Daniel Giménez Cacho, Lola Dueñas,Matheus Nachtergaele
After a nine-year absence following her masterfully ambiguous and haunting modern classic The Headless Woman, Argentinian auteur Lucrecia Martel returns with the equally astonishing Zama.
Adapted from Antonio Di Benedetto’s existential 1956 novel, it’s set around an 18th century colony perched on the Asuncion coast and ruled over by a distant Spain. Zama (Daniel Giménez Cacho), an officer of the Spanish Crown born in South America, waits for a letter from the King granting him a transfer. In a delicate position, he must ensure nothing overshadows his possible move, submissively accepting every task entrusted to him by the successive Governors who come and go as he remains.
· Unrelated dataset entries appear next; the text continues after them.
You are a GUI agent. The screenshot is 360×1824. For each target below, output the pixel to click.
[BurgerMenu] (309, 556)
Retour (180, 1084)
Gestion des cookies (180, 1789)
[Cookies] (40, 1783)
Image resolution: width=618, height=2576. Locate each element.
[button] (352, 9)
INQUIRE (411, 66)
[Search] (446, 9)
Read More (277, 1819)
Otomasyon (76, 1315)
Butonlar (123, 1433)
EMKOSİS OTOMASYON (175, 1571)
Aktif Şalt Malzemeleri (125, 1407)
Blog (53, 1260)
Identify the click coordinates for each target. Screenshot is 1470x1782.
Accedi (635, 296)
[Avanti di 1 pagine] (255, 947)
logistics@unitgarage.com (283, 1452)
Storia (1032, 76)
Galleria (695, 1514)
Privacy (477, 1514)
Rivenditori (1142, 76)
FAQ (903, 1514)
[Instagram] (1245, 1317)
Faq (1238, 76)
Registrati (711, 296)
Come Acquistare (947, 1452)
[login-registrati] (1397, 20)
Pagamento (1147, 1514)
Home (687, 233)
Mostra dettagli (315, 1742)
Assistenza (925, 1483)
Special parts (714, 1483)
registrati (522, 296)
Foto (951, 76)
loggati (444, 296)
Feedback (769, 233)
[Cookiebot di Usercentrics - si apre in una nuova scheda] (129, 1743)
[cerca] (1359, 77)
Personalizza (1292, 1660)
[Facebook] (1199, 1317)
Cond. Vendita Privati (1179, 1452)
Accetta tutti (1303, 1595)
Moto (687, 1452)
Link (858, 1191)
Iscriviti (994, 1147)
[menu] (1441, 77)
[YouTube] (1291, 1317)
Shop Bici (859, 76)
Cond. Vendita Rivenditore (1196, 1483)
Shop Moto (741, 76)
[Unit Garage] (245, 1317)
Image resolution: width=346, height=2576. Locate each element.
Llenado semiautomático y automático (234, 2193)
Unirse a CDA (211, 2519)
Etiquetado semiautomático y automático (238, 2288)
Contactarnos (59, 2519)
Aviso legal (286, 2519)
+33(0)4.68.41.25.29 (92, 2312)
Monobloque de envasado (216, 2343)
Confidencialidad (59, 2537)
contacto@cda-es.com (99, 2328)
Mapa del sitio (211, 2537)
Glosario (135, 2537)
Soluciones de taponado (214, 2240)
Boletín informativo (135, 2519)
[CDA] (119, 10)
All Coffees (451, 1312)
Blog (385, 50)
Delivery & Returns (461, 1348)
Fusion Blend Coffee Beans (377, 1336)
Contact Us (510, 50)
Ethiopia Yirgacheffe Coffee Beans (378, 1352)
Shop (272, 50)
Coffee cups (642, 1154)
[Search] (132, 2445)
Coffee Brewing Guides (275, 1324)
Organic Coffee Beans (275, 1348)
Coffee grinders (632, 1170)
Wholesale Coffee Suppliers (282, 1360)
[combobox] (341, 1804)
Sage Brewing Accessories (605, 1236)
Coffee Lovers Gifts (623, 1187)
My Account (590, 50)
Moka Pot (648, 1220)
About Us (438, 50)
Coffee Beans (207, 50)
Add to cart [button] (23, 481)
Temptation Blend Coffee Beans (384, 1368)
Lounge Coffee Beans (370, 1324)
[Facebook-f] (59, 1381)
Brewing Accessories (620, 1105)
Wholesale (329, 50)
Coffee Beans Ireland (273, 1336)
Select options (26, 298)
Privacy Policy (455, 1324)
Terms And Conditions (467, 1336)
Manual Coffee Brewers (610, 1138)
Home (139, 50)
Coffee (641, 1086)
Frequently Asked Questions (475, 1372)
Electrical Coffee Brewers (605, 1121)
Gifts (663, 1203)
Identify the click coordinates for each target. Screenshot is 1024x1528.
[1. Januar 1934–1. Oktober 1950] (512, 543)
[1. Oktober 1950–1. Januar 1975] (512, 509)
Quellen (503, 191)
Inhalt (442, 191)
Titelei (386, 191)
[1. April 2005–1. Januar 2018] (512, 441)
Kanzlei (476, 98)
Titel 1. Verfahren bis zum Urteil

But eventually, as the transfer begins to seem more unlikely and he increasingly finds himself sidelined in favour of the Spanish-born élite, he joins a party of soldiers to go after a dangerous bandit.
It’s an intoxicating film, which like The Headless Woman creates its own peculiar atmosphere, rhythm and logic. Intense and consistently disarming – even at times, very funny – Martel’s assured style balances the personal and the political, as Zama’s frustrations and failings are viewed through the prism of the broader colonialist malaise of Spain’s imperialist grip across the Americas.